------ Artigo
Mas caminhar pelas estradas da vida desacompanhado não tem graça, e Zeca sabe disso melhor do que ninguém. A cada disco, se cerca dos amigos de sempre, mais inspirados do que nunca, reforçando outra característica típica da vizinhança de bairro: a lealdade à turma que mora do lado esquerdo do peito. Os compositores que frequentam esse álbum são aqueles que você gostaria de encontrar em qualquer esquina pra trocar uma ideia ou tomar um rabo de galo – e passar o olho nos créditos é como fazer uma retrospectiva dos sucessos da carreira de Zeca. Tem o Monarco de “Coração em desalinho”, o Nelson Rufino de ”Verdade”, o Toninho Geraes de “Uma prova de amor”, o Paulinho Rezende de “Seu balancê”, o Moacyr Luz de “Vida da minha vida”, o Roberto Lopes de “Ratatuia”, o Serginho Meriti de “Deixa a vida me levar”, o Alamir de “Tá ruim, mas tá bom”, o Marcos Diniz de “Caviar”, o Claudemir de “Ogum”. Isso sem falar na direção artística de Max Pierre, na produção de Rildo Hora e nos arranjos de Mauro Diniz, maestro Leonardo Bruno e Paulão 7 Cordas, nomes que acompanham Pagodinho há décadas, assim como os integrantes da Banda Muleke e a incomparável Velha Guarda da Portela.
E, como em toda turma que se preze, tem sempre gente nova chegando pra se juntar aos bambas consagrados. Rafael Delgado e Ronaldo Barcellos estreiam num disco de Zeca com a música “Quem casa quer casa”, crônica imobiliária que coincidentemente (ou não!) passeia por regiões muito frequentadas pelo cantor na juventude: Bangu, Marechal Hermes, Cabuçu e Vigário Geral. É como aquele vizinho novo que se muda para o bairro e em pouco tempo já está íntimo da galera, curtindo os mesmos pagodes. Nas ruas, a empatia se dá de diversas formas. Aqui, o critério único é a vocação pra fazer samba bom.
Zeca também traz para “Mais feliz” um dos maiores aprendizados de sua infância. Quando tinha seus 10 anos, era comum visitar o tio Thybau (sua grande referência musical), que comandava rodas e serestas em Irajá. Ali, o menino exercitava a reverência aos mais velhos, que retribuíam mostrando para a juventude canções de outros tempos, perpetuando letras e melodias nos ouvidos da garotada. Esse entrelaçamento de gerações é um bonito capítulo do novo disco de Pagodinho, que resgata um sucesso dos saraus de outrora para dividir com dois talentos que renovaram o cenário instrumental brasileiro. “Apelo”, de Vinicius de Moraes e Baden Powell, reaparece com interpretação tocante de Zeca, acompanhado do bandolim de Hamilton de Holanda e do violão de 7 cordas de Yamandu Costa, dois herdeiros de Baden na arte de driblar harmonias com as cordas.
------------
Lista de exercícios:
A) Transcreva do artigo sobre o disco de Zeca Pagodinho o trecho que começa em "Zeca também traz" e termina em "com as cordas.".
B) Indique se cada afirmação abaixo está de acordo com o artigo sobre o disco de Zeca Pagodinho, respondendo sim ou não e citando as palavras do artigo que decidem a questão: (i) Rafael Delgado e Ronaldo Barcellos estreiam num disco de Zeca; (ii) o tio Thybau comandava rodas e serestas em Bangu; (iii) em "Apelo", Zeca é acompanhado pelo violão de 7 cordas de Hamilton de Holanda.
------ Material fornecido
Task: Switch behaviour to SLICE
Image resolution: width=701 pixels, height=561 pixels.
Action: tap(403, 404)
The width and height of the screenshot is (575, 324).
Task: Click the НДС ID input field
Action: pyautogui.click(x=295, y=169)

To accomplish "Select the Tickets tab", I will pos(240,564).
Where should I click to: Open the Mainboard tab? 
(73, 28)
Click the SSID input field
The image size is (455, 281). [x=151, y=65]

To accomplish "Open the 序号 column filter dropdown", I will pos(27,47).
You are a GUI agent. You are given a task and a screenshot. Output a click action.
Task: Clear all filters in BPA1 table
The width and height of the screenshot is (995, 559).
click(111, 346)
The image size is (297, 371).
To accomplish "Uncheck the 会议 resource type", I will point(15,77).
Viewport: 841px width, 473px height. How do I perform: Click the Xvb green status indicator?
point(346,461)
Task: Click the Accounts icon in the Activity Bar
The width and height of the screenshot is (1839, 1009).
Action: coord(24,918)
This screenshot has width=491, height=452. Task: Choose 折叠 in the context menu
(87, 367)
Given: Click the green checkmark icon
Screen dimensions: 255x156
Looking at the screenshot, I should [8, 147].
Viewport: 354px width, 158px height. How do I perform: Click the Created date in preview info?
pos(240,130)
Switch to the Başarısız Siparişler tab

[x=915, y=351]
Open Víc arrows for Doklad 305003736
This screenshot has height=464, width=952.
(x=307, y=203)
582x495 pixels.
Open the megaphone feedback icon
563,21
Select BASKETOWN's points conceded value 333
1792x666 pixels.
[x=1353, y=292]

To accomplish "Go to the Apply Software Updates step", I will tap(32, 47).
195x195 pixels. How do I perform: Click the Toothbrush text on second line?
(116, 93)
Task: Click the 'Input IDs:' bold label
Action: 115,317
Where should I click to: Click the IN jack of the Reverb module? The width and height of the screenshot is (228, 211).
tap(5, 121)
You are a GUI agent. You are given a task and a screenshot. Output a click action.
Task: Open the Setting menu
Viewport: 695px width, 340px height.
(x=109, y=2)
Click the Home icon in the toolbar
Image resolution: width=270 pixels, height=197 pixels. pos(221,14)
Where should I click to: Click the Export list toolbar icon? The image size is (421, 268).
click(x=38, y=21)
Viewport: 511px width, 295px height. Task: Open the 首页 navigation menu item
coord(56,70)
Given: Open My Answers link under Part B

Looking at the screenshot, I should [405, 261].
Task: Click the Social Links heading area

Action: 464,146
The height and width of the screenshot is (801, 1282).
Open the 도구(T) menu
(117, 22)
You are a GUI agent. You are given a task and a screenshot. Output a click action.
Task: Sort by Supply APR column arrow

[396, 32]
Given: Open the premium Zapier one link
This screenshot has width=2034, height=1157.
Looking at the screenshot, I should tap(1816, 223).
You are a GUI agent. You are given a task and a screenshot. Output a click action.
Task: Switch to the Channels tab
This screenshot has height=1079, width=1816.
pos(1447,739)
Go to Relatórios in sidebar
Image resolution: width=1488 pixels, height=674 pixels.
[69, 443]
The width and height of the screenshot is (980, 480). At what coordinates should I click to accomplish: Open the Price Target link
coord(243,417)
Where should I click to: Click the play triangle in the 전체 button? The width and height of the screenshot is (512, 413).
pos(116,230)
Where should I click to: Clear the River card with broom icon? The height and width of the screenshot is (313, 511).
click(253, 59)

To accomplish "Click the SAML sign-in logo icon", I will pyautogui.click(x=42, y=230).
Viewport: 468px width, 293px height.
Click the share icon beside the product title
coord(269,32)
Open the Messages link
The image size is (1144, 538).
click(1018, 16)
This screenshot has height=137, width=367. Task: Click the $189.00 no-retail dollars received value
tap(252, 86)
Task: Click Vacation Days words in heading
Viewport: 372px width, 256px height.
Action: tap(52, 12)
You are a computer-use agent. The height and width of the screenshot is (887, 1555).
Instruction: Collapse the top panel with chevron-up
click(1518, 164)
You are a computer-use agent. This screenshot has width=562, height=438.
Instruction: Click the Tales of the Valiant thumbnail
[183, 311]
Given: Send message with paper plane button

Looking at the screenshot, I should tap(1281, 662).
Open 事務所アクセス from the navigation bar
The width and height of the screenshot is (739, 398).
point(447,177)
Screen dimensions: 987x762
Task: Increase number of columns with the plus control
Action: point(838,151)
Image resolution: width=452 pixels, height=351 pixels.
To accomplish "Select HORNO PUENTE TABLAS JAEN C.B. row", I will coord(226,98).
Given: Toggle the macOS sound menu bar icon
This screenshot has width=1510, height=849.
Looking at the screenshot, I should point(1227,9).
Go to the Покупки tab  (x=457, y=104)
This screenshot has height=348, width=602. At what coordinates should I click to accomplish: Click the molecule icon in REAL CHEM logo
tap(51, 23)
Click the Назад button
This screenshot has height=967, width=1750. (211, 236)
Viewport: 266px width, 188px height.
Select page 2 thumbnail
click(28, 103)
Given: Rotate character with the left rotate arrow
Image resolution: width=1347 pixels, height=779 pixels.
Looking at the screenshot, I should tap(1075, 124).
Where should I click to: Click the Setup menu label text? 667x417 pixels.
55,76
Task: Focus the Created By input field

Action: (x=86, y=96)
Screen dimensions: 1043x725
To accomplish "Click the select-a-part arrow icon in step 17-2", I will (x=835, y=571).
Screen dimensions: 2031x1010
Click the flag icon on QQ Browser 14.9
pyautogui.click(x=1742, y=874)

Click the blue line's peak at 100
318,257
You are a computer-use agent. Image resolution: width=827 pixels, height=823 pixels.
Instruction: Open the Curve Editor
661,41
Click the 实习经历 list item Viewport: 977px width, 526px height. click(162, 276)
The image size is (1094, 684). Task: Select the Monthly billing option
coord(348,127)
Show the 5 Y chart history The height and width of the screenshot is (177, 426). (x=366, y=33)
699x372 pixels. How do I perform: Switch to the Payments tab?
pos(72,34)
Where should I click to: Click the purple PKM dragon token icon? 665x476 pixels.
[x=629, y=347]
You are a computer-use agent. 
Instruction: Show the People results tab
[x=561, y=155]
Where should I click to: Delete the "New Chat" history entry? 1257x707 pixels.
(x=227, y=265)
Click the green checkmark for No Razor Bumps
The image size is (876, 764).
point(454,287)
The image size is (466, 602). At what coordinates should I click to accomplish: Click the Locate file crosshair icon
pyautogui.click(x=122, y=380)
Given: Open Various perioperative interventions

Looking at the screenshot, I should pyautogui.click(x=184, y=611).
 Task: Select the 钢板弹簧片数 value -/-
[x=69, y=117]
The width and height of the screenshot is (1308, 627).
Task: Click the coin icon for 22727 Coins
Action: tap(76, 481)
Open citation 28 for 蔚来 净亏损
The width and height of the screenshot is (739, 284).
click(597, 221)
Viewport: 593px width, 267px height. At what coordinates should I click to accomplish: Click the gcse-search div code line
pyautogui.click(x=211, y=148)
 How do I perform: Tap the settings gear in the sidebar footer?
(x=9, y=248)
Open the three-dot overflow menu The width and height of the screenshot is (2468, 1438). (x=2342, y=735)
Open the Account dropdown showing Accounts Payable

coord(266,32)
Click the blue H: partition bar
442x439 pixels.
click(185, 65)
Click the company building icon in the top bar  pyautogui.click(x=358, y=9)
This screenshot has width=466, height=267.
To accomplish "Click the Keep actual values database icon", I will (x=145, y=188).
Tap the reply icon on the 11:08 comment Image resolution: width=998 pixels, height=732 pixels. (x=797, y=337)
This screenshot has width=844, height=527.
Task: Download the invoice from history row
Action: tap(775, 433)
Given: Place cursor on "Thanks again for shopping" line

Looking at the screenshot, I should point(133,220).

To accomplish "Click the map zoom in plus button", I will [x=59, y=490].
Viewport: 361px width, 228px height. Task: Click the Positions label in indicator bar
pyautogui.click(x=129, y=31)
------------
Respostas completas:
A)
Zeca também traz para “Mais feliz” um dos maiores aprendizados de sua infância. Quando tinha seus 10 anos, era comum visitar o tio Thybau (sua grande referência musical), que comandava rodas e serestas em Irajá. Ali, o menino exercitava a reverência aos mais velhos, que retribuíam mostrando para a juventude canções de outros tempos, perpetuando letras e melodias nos ouvidos da garotada. Esse entrelaçamento de gerações é um bonito capítulo do novo disco de Pagodinho, que resgata um sucesso dos saraus de outrora para dividir com dois talentos que renovaram o cenário instrumental brasileiro. “Apelo”, de Vinicius de Moraes e Baden Powell, reaparece com interpretação tocante de Zeca, acompanhado do bandolim de Hamilton de Holanda e do violão de 7 cordas de Yamandu Costa, dois herdeiros de Baden na arte de driblar harmonias com as cordas.

B)
(i) Sim: "Rafael Delgado e Ronaldo Barcellos estreiam num disco de Zeca".
(ii) Não: "que comandava rodas e serestas em Irajá".
(iii) Não: "acompanhado do bandolim de Hamilton de Holanda e do violão de 7 cordas de Yamandu Costa".